Input records →
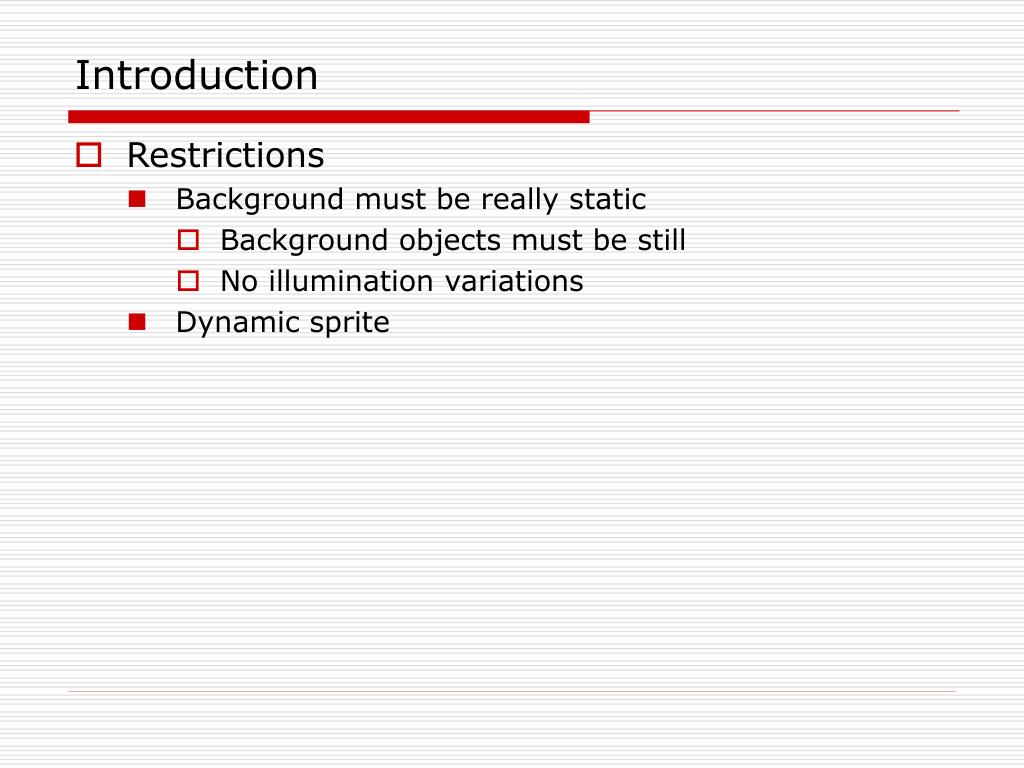Image resolution: width=1024 pixels, height=768 pixels.
Task: Click the thin red line right of the title bar
Action: pyautogui.click(x=775, y=111)
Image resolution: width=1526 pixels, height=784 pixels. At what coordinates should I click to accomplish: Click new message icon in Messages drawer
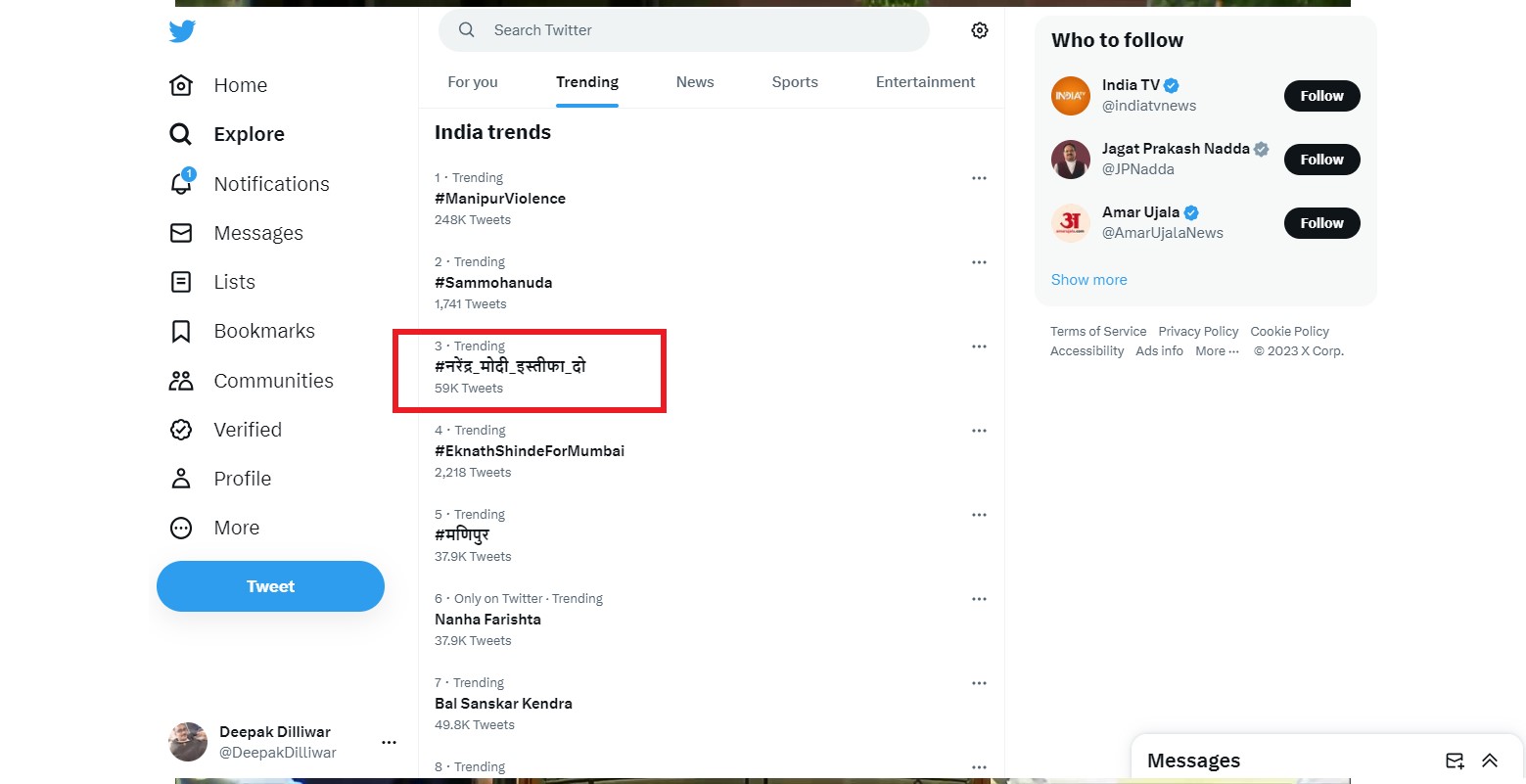(1455, 761)
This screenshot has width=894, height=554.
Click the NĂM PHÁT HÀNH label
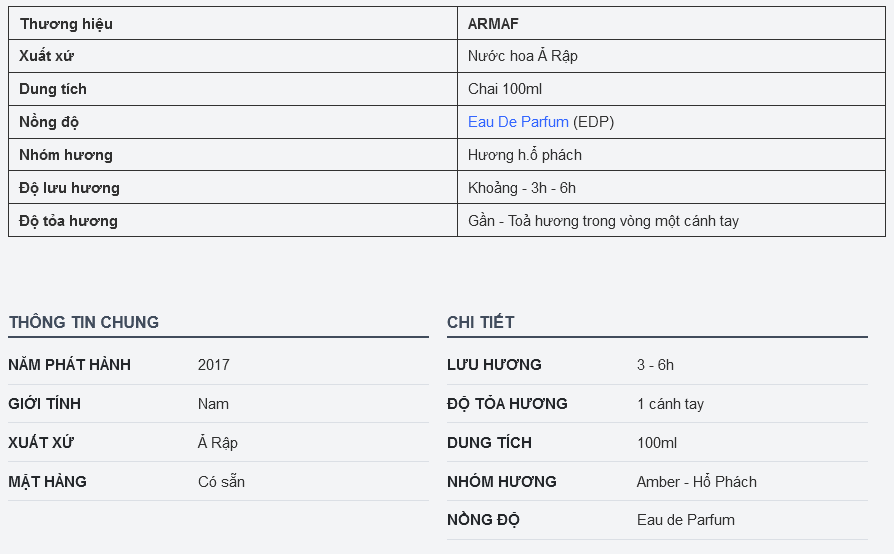pyautogui.click(x=70, y=365)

Your assignment → Your copy should hold exactly the lines from the line containing "Image resolution: width=1526" through the last line of the listing above, both included, and no pictures.

Exercise output →
Image resolution: width=1526 pixels, height=784 pixels. At what coordinates should I click to accomplish: Click new message icon in Messages drawer
(1455, 761)
This screenshot has width=894, height=554.
Click the NĂM PHÁT HÀNH label
pyautogui.click(x=70, y=365)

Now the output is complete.